In terms of individuals’ professional experiences, the Job Demands-Resources Model (Bakker & Demerouti, 2007), provides a framework for how one’s well-being can be impacted by their career-specific experiences. Central to this model is the division of individuals’ experiences into demands and resources. Job demands deplete the energy of the individual, while job resources include the knowledge, skills, and outside supports that enable individuals to thrive in their work (Xanthopoulou et al., 2007). When job demands outweigh job resources, and/or when available resources available aren’t sufficient for an individual to cope with the demands, and individual’s burnout increases and their well-being declines. Studies applying this model to teachers have shown that teachers’ job demands including contentious parents and stressful students/classrooms, and job resources including self-efficacy, professional development, and collegial support, are indeed related to their effectiveness and well-being (Curbow et al., 2003; Raskin et al., 2015; Roberts et al., 2019), and that additional, non-job-related resources including social supports and adaptive personal characteristics (resilience, motivation, etc.) can serve as protective factors for teachers’ well-being and career commitment (McLean et al., 2017; Bakker et al., 2007). It is clear from existing research that the COVID-19 pandemic drastically increased teachers’ job demands. For example, teachers had to make quick shifts to remote instructional modalities despite limited experience and expertise in these areas, with varying degrees of success in adopting these remote modalities depending on teachers’ own characteristics (Guoyan et al., 2021). Such shifts likely strained teachers’ existing personal and professional resources (time, energy, self-efficacy). At the same time, little to no additional resources were offered to educators on a large scale to offset these increased job demands. This combination of factors has high potential to decrease the well-being of teachers in marked ways.

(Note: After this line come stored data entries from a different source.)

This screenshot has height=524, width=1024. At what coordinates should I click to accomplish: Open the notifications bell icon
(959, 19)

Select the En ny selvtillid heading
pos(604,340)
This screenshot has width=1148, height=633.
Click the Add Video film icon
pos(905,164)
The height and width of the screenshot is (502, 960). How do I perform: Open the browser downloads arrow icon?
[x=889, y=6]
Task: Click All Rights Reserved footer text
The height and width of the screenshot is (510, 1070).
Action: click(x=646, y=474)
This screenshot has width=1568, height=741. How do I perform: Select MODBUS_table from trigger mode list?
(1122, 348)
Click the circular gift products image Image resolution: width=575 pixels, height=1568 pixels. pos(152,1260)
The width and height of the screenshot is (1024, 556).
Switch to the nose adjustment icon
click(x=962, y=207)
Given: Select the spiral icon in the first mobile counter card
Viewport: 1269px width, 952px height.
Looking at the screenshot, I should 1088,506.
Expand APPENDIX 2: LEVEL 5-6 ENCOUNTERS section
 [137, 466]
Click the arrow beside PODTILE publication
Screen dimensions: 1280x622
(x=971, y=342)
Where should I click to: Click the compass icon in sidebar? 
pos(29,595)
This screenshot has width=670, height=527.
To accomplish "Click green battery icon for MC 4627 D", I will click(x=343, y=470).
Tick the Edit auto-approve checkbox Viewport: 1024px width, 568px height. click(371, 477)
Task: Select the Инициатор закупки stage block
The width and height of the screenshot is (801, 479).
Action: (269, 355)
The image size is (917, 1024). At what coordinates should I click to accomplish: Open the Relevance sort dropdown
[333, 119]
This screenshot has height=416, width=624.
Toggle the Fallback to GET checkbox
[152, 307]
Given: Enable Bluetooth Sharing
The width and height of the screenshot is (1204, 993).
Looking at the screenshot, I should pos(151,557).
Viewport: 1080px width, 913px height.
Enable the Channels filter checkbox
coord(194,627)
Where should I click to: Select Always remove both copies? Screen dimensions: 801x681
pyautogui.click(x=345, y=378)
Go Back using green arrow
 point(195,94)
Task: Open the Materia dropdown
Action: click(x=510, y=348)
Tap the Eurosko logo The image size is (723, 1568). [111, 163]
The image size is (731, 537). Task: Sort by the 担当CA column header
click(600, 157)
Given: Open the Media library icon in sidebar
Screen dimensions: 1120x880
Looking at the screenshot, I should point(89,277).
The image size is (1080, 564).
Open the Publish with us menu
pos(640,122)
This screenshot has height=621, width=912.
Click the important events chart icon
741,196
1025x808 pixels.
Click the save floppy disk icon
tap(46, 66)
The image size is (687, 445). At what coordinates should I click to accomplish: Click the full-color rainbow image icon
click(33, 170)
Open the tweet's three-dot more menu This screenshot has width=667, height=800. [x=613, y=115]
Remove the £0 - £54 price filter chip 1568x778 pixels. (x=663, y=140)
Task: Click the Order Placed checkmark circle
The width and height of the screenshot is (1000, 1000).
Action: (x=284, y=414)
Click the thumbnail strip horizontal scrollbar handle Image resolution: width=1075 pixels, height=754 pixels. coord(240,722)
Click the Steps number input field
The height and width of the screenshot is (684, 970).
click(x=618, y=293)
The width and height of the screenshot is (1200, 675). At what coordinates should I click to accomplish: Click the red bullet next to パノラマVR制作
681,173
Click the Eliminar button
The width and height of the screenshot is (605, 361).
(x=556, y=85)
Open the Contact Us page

Considering the Bioecological Model and the Job Demands Resources model in tandem, it is clear that important life demands and resources—both professional and personal—exist at every level of one’s life system, all with great potential to be influenced by the COVID-19 pandemic. In addition to the professional demands and resources of teachers described above, non-work-related resources present in teachers’ daily lives (microsystems) such as social and family support were likely drastically limited among teachers due to necessary social distancing measures, while non-work-related demands such as caregiving responsibilities likely increased. Macrosystem factors such as supply chain interruptions and interruptions to childcare infrastructure, and larger exosystem factors such as exacerbated gaps in equity (across multiple facets) and pervasive political unrest fueled largely by racism and injustice also had great potential to surface in teachers’ (and the general population’s) daily lives through increased demands and depleted resources. When considering these factors along with the increased job-related demands and depleted of resources of teachers specifically, it becomes clear the many ways the COVID-19 pandemic had the potential to surface in every level of teachers’ personal and professional lives, and ultimately to impact their well-being.
Foundational Knowledge of Teachers’ Well-Being
Outside of the COVID-19 pandemic, teaching has repeatedly been identified as among the most stressful careers (Gallup, 2013; Johnson et al., 2005; Travers, 2001), with teachers simultaneously navigating a myriad of job-related challenges including heavy workloads, struggles with classroom management, isolation from colleagues, limited resources, low wages, and low professional prestige (Curbow et al., 2003; Day & Qing, 2009; Montgomery & Rupp, 2005, Raskin et al., 2015). We examine three indicators of teachers’ well-being in the present study: depressive symptoms (indicating clinical depression), anxious symptoms (indicating generalized anxiety disorder), and burnout. Depression is considered a dampening of positive affect with symptoms including fatigue and feelings of worthlessness. Alternately, anxiety is characterized by excessive worry or fear (American Psychiatric Association, 2013). Burnout is considered the endpoint of an individual’s unsuccessful coping with long-term stress (Jennett et al., 2003) and includes more immediate emotional exhaustion as well as later-onset depersonalization (cynical attitudes toward students or colleagues; Maslach et al., 1996; Maslach & Jackson, 1981).
It has been well-established prior to COVID-19 that teachers experience depressive symptoms, anxiety, and burnout at higher rates than individuals in the general population and among other professions. Whitaker et al. (2013) found that teachers reported higher rates of negative mental health symptomatology than the general population, and Johnson et al. (2005) illustrated that teachers experience levels of stress comparable to emergency medical responders, police officers, and prison guards. Further, results from the 2017 Education Quality of Life Survey reported that 61% of U.S. teachers surveyed found their job “highly stressful” and a similar percentage characterize their present mental health as “not good” (American Federation of Teachers, 2017).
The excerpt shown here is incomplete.